Nevertheless, rural misery was widespread. The peasants did not understand the many wars in which France had been engaged, which had led to heavier taxation, but they could see how the nobility and clergy lived lavishly while they themselves existed at the subsistence level.

This was especially so when, faced by rapid population growth, the peasantry had little or no surplus agricultural produce to sell. Although the degree of agrarian distress varied greatly from province to province, the overall picture was bleak. Part of the trouble lay with such economic fundamentals as backward methods of farming, the shortage of land, and overpopulation.

Vast areas were not cultivated at all or lay fallow every second or third year in accordance with medieval practice. Landless peasants drifted to the cities or turned to brigandage, and the constantly increasing rural population simply could not find steady employment or a decent livelihood.

Financially the peasants saw themselves as in decline. Inflation hurt them; most farmers found that the prices of the products they sold rose less swiftly than those of the goods they had to buy. Moreover, the peasants owed a heavy burden of taxes and other obligations—the tithe to the church, feudal and manorial dues to the nobility, and to the state a land tax, an income tax, a poll tax, and other duties, of which the most widely detested was the gabelle, the obligatory payment of a salt tax to financiers who acted as government agents and usually overcharged.

Unemployment and poverty had created a revolutionary temper among the peasants.

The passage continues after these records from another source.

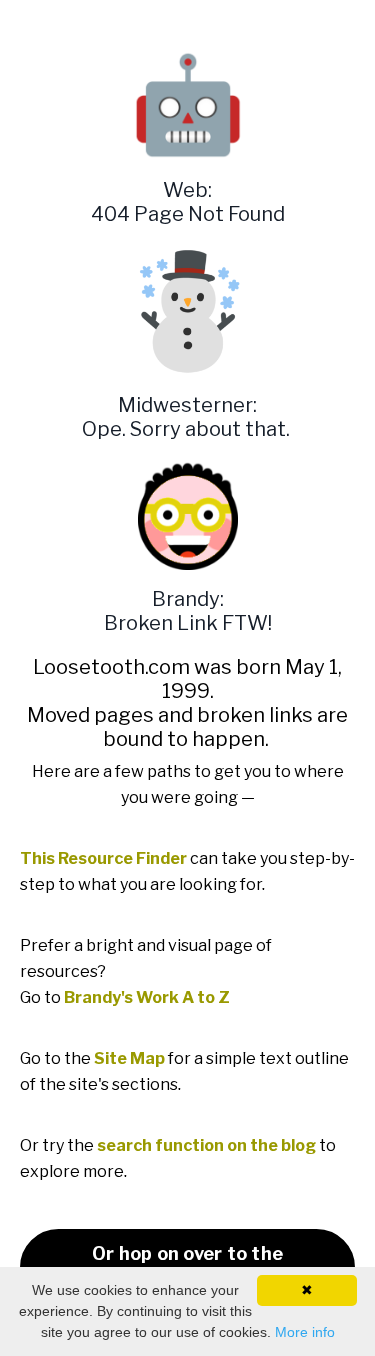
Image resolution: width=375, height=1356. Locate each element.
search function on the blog (206, 1145)
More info (305, 1332)
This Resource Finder (103, 858)
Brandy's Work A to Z (147, 997)
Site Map (129, 1058)
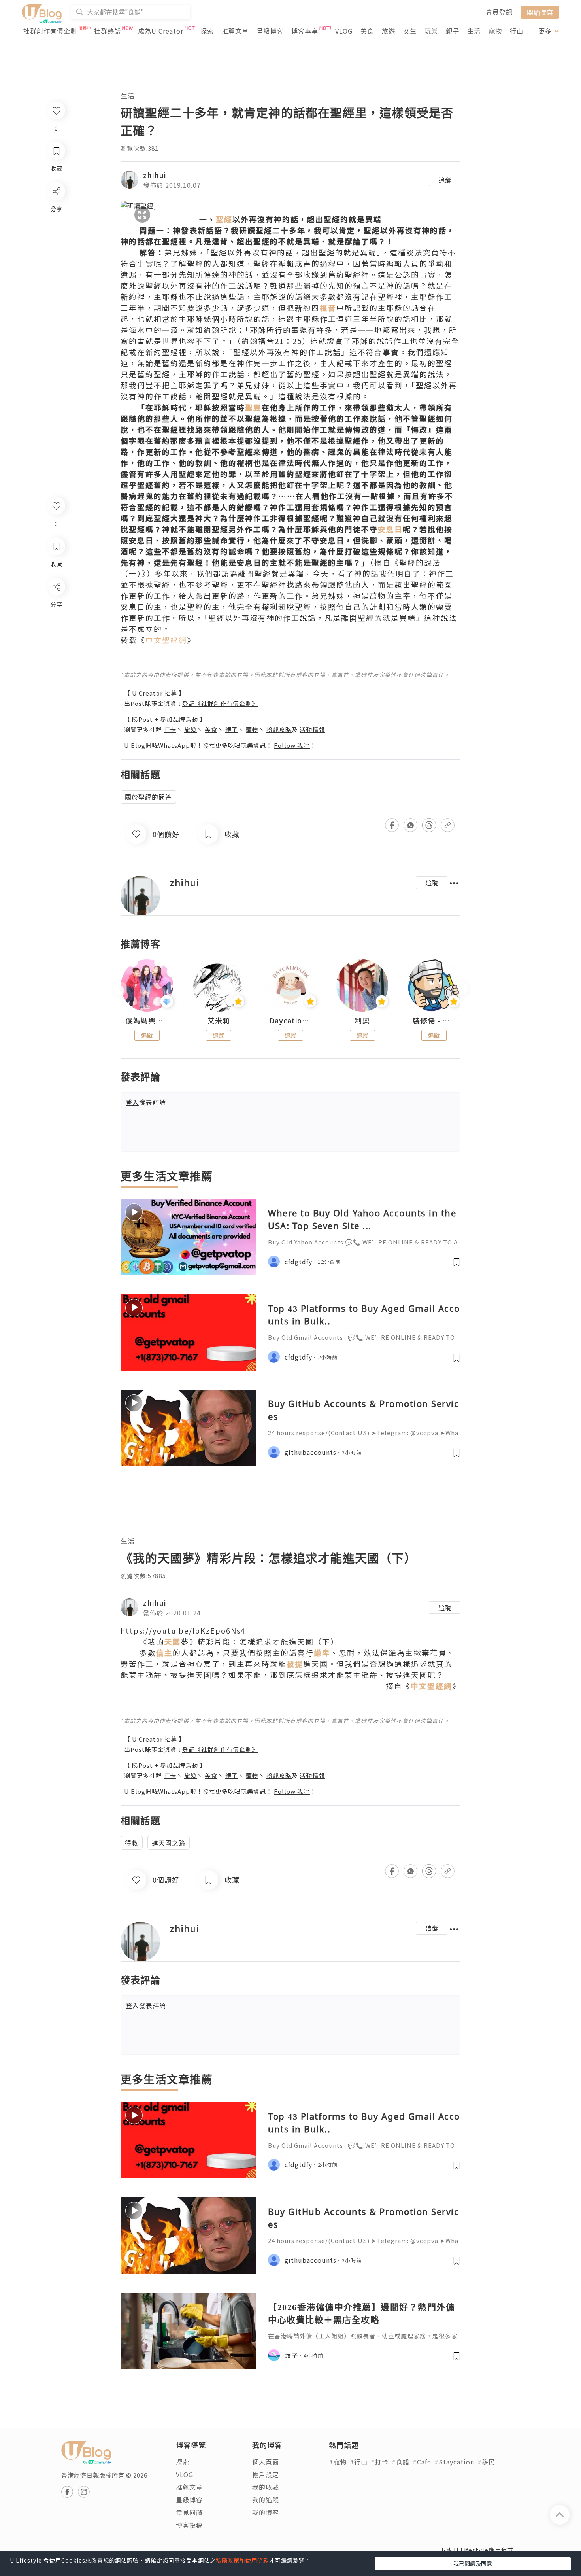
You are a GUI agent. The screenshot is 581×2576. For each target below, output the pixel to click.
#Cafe (422, 2461)
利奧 (362, 1020)
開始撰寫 (540, 12)
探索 (207, 31)
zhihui (154, 175)
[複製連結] (56, 675)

But they did not demand a change in the form of government. They most emphatically wanted more land, if need be at the expense of the clergy and the nobility; they wanted an end to obsolete manorial dues; and they wanted relief from a system of taxation that bore hardest upon those who could least afford to pay.

The other members of the third estate—the urban workers and the bourgeoisie—were also increasingly alienated. Nearly every major city was faced with discontented wage earners and apprentices who were seriously disadvantaged by the pinch of rising prices. This was especially true of day laborers, who were not allowed to organize unions and who turned to badly led strikes.

Apprentices and journeymen found their way blocked along the normal if slow path to master carpenter, bookbinder, or ribbon weaver, and these groups as well as stocking-frame weavers, journeymen hatters, dyers, and workers in the building trades resorted to strikes.

The working classes, who had seen themselves as divided into distinct groups, were now beginning to think of their problems in common despite their specialized trades or the gap between semiskilled, manual, and technically trained workers. In time this group, known as the sans-culottes (those without knee breeches), were united by a common fear that they could not buy bread and would starve.

However, it was the bourgeoisie that focused these discontents and ultimately provided the leadership. The bourgeoisie included people of varied resources and interests—rich merchants and bankers in the cities, storekeepers and lawyers in country towns and villages, doctors and other professionals, and thousands upon thousands of crafts workers running their own little businesses. The bourgeoisie suffered fewer hardships than the peasants and workers did, but they resented the abuses of the Old Regime perhaps even more keenly.

Though they paid a smaller proportion of their incomes in taxes, they violently denounced the inequality of tax assessments. They found it galling to be snubbed by the nobility, treated as second- class subjects by the monarchy, and excluded from posts of power in government, church, and army.

Wealthier, better-educated, and more articulate than the peasants and wage earners, the middle class at first took the lead in formulating the grievances of the entire third estate. These grievances were compiled in statements called cahiers and were submitted to the Estates General in 1789.